Work request
May I have the lines from the one containing "Open the Window" to the end of the entries, returned exactly and with nothing else?

++++ Input material

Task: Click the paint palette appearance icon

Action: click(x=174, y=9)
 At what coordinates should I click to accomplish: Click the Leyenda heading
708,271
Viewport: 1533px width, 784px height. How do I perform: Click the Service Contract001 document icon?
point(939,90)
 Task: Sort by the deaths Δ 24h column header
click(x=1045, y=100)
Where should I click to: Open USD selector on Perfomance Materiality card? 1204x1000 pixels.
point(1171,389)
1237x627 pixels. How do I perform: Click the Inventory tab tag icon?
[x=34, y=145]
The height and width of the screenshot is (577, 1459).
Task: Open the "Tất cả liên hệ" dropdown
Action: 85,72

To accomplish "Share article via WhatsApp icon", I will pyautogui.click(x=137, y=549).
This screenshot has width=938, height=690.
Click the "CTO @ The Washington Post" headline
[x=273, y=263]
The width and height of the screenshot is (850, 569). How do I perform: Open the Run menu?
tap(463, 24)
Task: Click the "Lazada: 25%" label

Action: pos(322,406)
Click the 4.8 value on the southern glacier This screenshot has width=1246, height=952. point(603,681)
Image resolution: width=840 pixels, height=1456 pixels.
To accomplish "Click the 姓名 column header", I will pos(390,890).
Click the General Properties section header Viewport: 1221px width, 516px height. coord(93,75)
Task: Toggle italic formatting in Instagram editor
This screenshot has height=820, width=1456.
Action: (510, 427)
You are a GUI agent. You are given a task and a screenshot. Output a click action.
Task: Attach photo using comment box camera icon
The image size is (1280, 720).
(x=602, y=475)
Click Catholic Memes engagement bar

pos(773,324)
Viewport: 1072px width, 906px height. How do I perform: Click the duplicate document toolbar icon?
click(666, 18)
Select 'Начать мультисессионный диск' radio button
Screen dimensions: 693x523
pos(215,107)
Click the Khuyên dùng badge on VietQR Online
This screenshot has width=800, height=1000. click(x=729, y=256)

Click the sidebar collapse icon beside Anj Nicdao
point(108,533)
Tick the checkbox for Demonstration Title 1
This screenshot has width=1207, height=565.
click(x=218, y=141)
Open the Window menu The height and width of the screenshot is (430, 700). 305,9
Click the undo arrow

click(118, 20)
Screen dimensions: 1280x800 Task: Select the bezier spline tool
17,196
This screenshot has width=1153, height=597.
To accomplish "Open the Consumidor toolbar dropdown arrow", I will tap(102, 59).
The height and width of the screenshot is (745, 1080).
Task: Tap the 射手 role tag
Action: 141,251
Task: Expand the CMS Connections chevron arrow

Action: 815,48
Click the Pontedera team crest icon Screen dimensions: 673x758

++++++++

Task result
Open the Window menu The height and width of the screenshot is (430, 700). 305,9
Click the undo arrow

click(118, 20)
Screen dimensions: 1280x800 Task: Select the bezier spline tool
17,196
This screenshot has width=1153, height=597.
To accomplish "Open the Consumidor toolbar dropdown arrow", I will tap(102, 59).
The height and width of the screenshot is (745, 1080).
Task: Tap the 射手 role tag
Action: 141,251
Task: Expand the CMS Connections chevron arrow

Action: 815,48
Click the Pontedera team crest icon Screen dimensions: 673x758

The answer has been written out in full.